Jak nie to zadzwoń tam w poniedziałek najlepiej i dopytaj.
Trzymaj sie
Tobiasz

Re: Chemioterapia uzupełniająca przy pT1 - poradźcie

PostWysłany: 22 Sty 2022, 19:53
przez miszcz
Właśnie nie zadzwonili i nie mam do nich telefonu.

Re: Chemioterapia uzupełniająca przy pT1 - poradźcie

PostWysłany: 26 Sty 2022, 13:30
przez miszcz
Czekam już tydzień na telefon w sprawie terminu podania karboplatyny. Dzwoniłem do szpitala. Najpierw zdziwienie, że nie dostałem terminu na skierowaniu, potem obietnica załatwienia sprawy i nic. Jeśli tak leczą raka w Polsce, to nie ma co się dziwić wysokiej śmiertelności wśród pacjentów. To jest po prostu dramat. Okienko czasowe na podanie karboplatyny minęło.

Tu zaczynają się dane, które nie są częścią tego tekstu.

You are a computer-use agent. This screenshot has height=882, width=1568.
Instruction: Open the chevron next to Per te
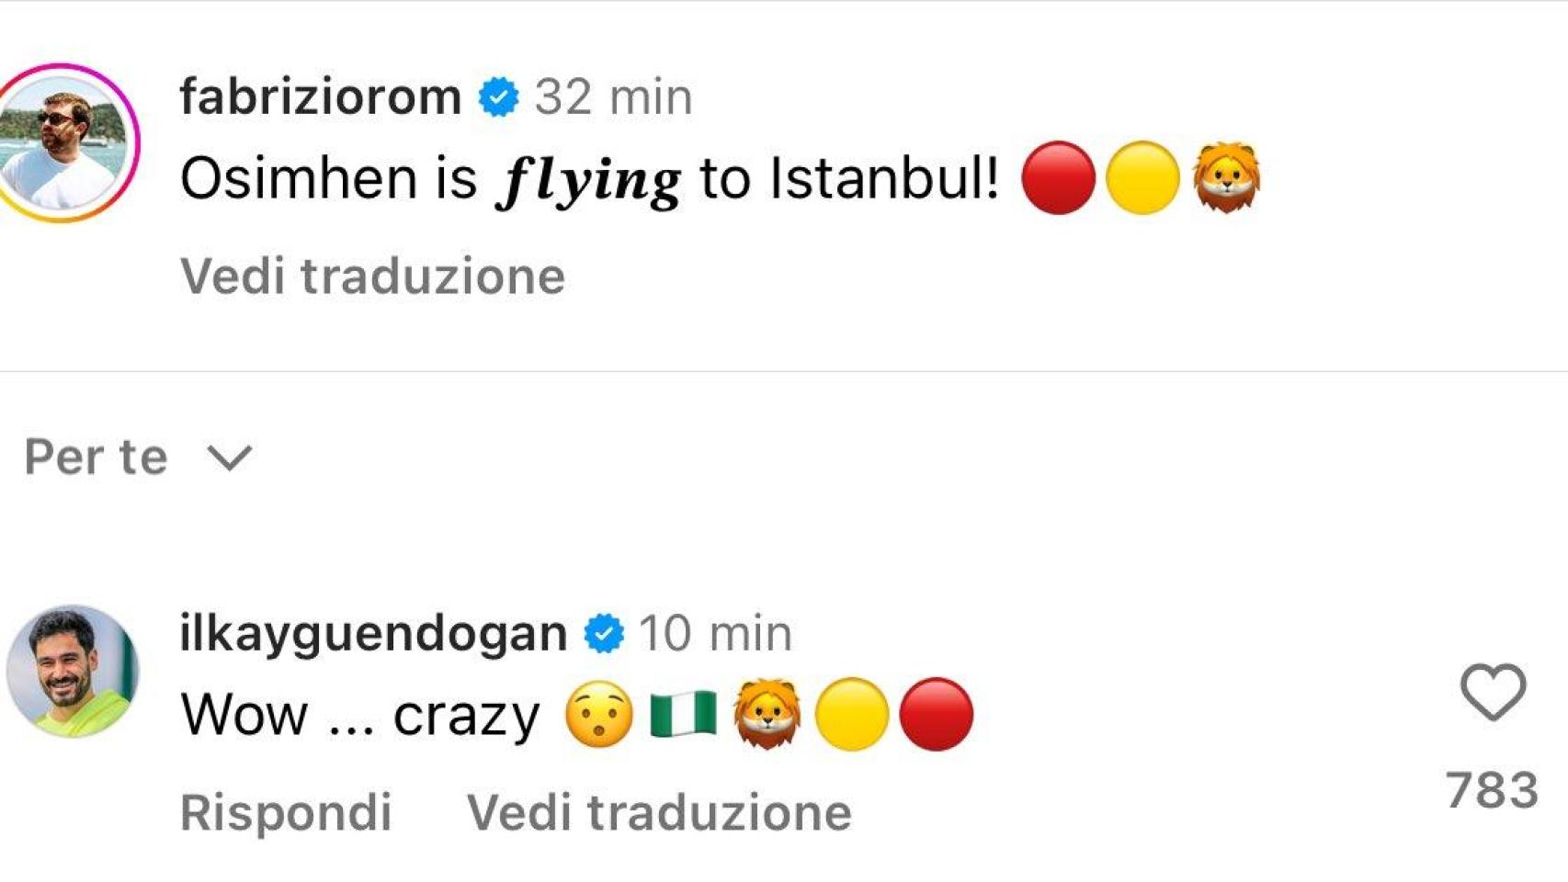(x=229, y=458)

Re: Chemioterapia uzupełniająca przy pT1 - poradźcie

PostWysłany: 26 Sty 2022, 22:41
przez tobson85
Hej
Karboplatyna powinna być podana nie później niż 4 tyg od TK, a skoro miałeś TK 4 stycznia to jeszcze okienko nie minęło.
Nie poddawaj się i wydzwaniaj do nich i rób im ciśnienie jak nie ma innej opcji.
Trzymaj sie

Re: Chemioterapia uzupełniająca przy pT1 - poradźcie

PostWysłany: 31 Sty 2022, 18:09
przez miszcz
W końcu dostałem termin chemioterapii. Wlew miał odbyć się dzisiaj. Niestety, od soboty zaostrzyl mi się ból pachwiny, przez który nie mogę chodzić i zasłabłem jeszcze przed przyjęciem. Chemia nie została podana, w tygodniu mam mieć tomografie głowy, a w poniedziałek drugi termin. Nie ma szans, abym doprowadził nogę do porządku, więc stracę szansę na karboplatyne. Widocznie tak ma być. Od początku diagnostyki i leczenia wszystko idzie nie tak.